Wood shims fancy up this headboard! Free DIY bed plans (king) from Ana-White.com
1 - sheet 3/4" plywood (full 4x8 sheet, hardwood preferred)
2 - 4x4 posts, 8 feet long each
4 - 1x3 @ 8 feet long
6 - 2x4 @ 8 feet long
2 - 1x12 @ 8 feet long
2 - 1x6 @ 8 feet long
Approximately 13-15 packs wood shims (for headboard)
4 - 1x3 @ 77 1/2" (panel trim boards)
1 - 3/4" plywood @ 77 1/2" x 32" (headboard panel)
1 - 3/4" plywood @ 77 1/2" x 16" (footboard panel)
2 - 4x4 @ 53 1/2" (headboard legs)
2 - 4x4 @ 20" (footboard legs)
2 - 2x4 @ 88 1/2" (inner siderails)
4 - 2x4 @ 74 1/2" (frame supports - for extra support, add addtional 2x4 supports)
2 - 1x12 @ 83" long (siderails - can also use 2x12s for extra support)
2 - 1x6 @ 86 1/2" long (headers)
To cut the plywood, first cut the plywood to 77 1/2" x 48". Then cut the remaining piece into a 32" and 16" wide piece.
Please read through the entire plan and all comments before beginning this project. It is also advisable to review the Getting Started Section. Take all necessary precautions to build safely and smartly. Work on a clean level surface, free of imperfections or debris. Always use straight boards. Check for square after each step. Always predrill holes before attaching with screws. Use glue with finish nails for a stronger hold. Wipe excess glue off bare wood for stained projects, as dried glue will not take stain. Be safe, have fun, and ask for help if you need it. Good luck!
Attach 1x3s to the headboard panel. You can also do the same with the footboard panel.
If you are using pocket holes, drill 3/4" pocket holes along side and top edges every 6"-8" of plywood pieces for attaching legs and headers in later step prior to attaching the 1x3s.
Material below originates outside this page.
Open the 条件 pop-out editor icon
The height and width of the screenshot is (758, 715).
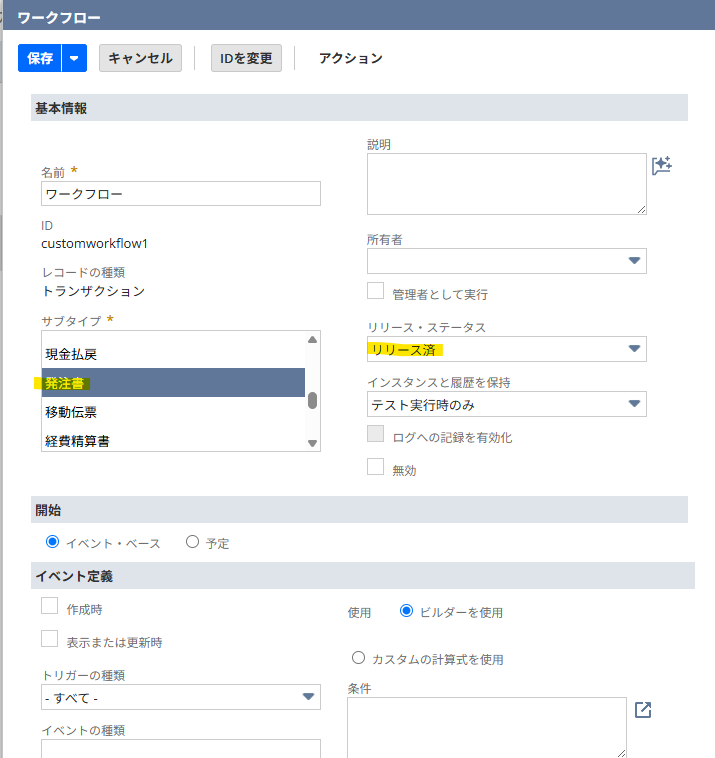(643, 709)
Rebecca also added the wood shims to the headboard at this step rather than waiting until the end - it's up to you.
"I attached my shims before the side 4x4's so I could sand the sides down and make sure they were even. I suppose you could even run a circular saw along he edge to make it easy. I did not run my 4x4's through the table saw first to make them more square and a flush to the front. So there is a little disconnect between my headboard and the legs. That is a personal decision though. My husband brought it up. "
Attach legs to headboard. If you don't have a pocket hole jig, you can also attach the legs via long (depending on how deep you countersink) lag screws or hardware brackets on back side.
Repeat the same steps for the footboard as you did the headboard.
You'll want to make these guys somewhat removeable to get the bed in the room, so no glue here. Attach with screws at least 3" long into the legs.
Attach siderails to the sides of the bed. Again, these will need to be removeable.
Attach headers to the footboard/headboard. If you drilled pocket holes facing upward in your panels, attach with 1 1/4" pocket hole screws. I recommend screws to attach headers just because they may try to come up over time. Try trim screws - they have a tiny screw head that will be much easier to hide.
Fill headboard with wood shims with glue (hot glue would be awesome here) or small nails (I'd go with 3/4").
It is always recommended to apply a test coat on a hidden area or scrap piece to ensure color evenness and adhesion. Use primer or wood conditioner as needed.